Historical Version of Section.
Superseded May 12, 2015.
(1) A nonprofit corporation may:
(a) make distributions or distribute the nonprofit corporation's assets to a member:
(i) that is a domestic or foreign nonprofit corporation;
(ii) of a mutual benefit corporation, not inconsistent with its bylaws; or
(iii) that is a governmental entity;
(b) pay compensation in a reasonable amount to its members, directors, or officers for services rendered;
(c) if a cooperative nonprofit corporation, make distributions consistent with its purposes; and
(d) confer benefits upon its members in conformity with its purposes.
(2) A nonprofit corporation may make distributions upon dissolution as follows:
(a) to a member that is a domestic or foreign nonprofit corporation;
(b) to its members if it is a mutual benefit corporation;
(c) to another nonprofit corporation, including a nonprofit corporation organized to receive the assets of and function in place of the dissolved nonprofit corporation; and
(d) otherwise in conformity to this chapter.

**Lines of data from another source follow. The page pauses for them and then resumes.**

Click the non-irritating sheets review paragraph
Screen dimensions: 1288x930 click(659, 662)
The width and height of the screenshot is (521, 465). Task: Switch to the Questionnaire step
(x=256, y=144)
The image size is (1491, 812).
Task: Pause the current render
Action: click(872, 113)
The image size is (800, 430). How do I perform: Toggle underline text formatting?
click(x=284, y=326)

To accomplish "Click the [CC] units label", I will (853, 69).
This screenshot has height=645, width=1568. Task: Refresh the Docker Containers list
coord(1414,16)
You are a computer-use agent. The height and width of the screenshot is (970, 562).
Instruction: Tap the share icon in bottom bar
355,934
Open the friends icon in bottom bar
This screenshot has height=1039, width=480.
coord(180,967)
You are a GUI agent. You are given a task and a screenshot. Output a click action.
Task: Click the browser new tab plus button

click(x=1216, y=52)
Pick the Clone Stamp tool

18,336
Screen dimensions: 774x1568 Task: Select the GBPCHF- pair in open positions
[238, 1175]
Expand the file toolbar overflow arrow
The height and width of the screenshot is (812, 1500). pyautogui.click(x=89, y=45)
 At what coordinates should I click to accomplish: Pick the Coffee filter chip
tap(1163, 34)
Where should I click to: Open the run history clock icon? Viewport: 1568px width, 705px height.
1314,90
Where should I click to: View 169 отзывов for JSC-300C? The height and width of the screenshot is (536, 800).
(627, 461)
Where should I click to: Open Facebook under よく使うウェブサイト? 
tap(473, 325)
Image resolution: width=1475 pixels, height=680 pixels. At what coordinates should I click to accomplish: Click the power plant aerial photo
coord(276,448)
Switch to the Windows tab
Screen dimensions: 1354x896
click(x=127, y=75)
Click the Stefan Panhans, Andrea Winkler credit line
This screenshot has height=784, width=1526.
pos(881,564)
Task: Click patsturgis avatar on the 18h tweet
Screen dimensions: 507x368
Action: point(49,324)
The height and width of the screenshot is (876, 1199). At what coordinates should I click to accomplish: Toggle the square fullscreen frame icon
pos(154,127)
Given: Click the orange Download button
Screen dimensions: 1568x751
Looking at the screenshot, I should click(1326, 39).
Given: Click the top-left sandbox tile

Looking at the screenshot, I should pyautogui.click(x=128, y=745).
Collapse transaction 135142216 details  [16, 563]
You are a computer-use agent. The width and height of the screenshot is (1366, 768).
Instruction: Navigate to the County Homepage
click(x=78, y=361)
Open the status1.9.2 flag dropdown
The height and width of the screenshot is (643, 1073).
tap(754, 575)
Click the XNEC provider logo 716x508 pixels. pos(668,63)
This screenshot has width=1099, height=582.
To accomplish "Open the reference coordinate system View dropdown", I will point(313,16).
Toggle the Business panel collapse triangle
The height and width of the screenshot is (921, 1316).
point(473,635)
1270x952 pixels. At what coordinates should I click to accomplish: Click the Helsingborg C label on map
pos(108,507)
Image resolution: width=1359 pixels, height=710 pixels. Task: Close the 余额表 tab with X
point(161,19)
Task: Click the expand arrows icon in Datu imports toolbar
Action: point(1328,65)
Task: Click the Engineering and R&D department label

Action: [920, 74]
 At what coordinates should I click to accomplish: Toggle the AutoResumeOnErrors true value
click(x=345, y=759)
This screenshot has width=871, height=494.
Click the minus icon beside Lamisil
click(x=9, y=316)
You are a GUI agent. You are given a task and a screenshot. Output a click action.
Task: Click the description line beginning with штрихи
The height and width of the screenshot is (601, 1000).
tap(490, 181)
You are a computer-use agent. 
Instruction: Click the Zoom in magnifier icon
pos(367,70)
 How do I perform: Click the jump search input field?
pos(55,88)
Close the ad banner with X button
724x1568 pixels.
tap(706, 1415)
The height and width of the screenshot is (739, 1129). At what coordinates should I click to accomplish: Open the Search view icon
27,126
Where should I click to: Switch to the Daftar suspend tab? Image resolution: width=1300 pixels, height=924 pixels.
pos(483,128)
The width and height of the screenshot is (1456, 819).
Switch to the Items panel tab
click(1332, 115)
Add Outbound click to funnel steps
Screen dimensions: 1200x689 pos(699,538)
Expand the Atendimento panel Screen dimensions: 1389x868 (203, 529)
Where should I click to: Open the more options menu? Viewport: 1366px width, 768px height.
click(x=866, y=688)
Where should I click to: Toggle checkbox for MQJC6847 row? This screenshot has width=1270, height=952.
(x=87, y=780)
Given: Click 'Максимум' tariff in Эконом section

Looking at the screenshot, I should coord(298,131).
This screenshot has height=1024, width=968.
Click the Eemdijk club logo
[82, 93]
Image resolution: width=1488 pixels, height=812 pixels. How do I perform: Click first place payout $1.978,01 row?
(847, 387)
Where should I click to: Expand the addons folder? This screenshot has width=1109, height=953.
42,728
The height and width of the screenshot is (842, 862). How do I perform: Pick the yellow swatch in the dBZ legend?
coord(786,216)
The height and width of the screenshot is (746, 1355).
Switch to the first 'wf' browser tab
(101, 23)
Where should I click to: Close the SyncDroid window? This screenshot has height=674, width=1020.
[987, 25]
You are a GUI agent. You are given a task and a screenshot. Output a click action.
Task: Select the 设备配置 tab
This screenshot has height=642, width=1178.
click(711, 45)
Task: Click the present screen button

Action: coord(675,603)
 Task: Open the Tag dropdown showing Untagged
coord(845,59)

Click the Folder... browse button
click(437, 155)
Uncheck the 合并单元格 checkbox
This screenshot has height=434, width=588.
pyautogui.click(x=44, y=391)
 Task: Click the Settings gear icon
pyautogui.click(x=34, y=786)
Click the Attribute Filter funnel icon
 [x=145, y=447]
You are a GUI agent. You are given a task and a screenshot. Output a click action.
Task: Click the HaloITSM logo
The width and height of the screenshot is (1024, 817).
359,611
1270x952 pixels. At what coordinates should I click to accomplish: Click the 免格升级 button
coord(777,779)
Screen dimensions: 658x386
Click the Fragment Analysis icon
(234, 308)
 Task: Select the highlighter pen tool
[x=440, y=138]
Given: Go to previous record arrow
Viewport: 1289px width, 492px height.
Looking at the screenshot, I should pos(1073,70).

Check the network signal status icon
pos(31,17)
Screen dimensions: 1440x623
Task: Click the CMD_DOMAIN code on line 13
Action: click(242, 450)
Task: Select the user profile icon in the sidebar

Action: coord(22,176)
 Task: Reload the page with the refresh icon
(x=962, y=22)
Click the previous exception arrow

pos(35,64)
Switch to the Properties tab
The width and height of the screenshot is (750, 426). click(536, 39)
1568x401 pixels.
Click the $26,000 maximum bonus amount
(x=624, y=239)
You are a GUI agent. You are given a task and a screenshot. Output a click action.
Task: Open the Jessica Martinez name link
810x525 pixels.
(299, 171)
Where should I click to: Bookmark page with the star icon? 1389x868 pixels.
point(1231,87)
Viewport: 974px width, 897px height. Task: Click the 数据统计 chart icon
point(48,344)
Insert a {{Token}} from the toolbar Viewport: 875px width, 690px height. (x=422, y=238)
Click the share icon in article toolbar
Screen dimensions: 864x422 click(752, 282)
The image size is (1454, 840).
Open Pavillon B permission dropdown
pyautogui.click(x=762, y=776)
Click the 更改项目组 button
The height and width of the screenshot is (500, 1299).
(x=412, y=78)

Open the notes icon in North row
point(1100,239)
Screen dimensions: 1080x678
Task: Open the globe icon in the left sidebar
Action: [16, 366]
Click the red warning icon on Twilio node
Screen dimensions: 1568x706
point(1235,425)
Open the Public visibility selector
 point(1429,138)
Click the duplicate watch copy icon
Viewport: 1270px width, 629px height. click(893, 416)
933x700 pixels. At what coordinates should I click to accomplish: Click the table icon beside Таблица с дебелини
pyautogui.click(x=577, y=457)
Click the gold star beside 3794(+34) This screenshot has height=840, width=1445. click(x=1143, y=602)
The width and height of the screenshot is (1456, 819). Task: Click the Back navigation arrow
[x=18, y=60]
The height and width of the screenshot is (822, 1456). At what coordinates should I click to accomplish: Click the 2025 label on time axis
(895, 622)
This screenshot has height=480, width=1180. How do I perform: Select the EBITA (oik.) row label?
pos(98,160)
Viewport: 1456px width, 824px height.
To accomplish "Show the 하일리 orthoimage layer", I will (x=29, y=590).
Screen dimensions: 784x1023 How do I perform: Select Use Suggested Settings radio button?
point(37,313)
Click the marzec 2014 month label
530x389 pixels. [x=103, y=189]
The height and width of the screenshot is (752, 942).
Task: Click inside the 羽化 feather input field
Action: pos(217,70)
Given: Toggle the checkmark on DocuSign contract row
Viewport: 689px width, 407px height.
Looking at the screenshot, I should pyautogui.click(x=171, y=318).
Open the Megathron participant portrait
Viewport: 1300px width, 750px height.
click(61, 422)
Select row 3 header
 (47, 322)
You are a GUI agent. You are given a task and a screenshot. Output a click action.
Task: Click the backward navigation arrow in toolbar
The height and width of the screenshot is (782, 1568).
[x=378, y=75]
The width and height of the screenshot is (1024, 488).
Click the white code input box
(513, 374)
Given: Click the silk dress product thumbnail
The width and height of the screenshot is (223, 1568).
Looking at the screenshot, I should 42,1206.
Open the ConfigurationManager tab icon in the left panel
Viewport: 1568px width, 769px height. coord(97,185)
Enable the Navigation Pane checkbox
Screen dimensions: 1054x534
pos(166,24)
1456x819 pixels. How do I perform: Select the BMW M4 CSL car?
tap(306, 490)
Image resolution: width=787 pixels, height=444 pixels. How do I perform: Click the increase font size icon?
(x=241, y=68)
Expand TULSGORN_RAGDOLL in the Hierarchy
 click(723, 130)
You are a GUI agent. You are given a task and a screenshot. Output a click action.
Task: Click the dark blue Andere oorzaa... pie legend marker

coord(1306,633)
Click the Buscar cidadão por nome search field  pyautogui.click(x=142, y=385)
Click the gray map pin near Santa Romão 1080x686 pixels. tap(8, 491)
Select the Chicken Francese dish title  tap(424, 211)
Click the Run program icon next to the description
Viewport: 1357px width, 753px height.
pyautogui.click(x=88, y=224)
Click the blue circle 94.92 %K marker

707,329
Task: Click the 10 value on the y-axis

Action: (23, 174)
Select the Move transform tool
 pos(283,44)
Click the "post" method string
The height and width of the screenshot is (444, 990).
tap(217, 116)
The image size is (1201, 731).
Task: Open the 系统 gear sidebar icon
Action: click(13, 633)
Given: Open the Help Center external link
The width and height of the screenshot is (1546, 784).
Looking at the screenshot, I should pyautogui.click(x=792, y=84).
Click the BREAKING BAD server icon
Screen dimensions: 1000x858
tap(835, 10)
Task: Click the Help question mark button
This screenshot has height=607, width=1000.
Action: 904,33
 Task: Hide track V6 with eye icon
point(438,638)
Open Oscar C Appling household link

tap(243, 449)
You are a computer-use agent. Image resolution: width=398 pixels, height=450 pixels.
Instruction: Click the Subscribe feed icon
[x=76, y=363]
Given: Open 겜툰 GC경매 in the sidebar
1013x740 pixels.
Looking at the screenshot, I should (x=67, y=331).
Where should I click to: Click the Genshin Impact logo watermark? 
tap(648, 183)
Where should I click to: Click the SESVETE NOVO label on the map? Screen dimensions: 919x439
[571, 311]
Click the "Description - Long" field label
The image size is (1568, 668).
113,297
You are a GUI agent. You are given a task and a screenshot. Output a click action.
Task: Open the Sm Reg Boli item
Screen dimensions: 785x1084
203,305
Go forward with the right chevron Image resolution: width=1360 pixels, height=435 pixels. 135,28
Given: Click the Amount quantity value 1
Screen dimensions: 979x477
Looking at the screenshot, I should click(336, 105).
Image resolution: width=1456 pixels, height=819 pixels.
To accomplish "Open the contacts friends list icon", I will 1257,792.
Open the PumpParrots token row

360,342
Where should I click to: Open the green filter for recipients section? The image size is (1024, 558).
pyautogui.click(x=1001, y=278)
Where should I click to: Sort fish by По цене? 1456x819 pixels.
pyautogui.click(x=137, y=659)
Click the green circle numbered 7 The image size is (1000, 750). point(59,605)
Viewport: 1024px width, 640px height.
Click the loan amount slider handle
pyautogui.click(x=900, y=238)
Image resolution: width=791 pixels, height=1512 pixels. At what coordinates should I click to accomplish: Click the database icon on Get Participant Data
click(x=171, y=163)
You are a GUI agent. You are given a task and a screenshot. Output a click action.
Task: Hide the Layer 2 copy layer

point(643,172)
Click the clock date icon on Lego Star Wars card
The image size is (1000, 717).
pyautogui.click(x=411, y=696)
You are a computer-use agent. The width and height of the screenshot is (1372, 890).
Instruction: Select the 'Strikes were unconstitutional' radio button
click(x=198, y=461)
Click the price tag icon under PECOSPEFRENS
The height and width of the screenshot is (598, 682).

(3) A mutual benefit corporation may purchase a member's membership in conformity with Section 16-6a-610 if, after the purchase is completed:
(a) the mutual benefit corporation would be able to pay its debts as they become due in the usual course of its activities; and
(b) the mutual benefit corporation's total assets would at least equal the sum of its total liabilities.
(4) Authorized distributions by a dissolved nonprofit corporation may be made by authorized officers or directors, including those elected, hired, or otherwise selected after dissolution if the election, hiring, or other selection after dissolution is not inconsistent with the articles of incorporation and bylaws existing at the time of dissolution.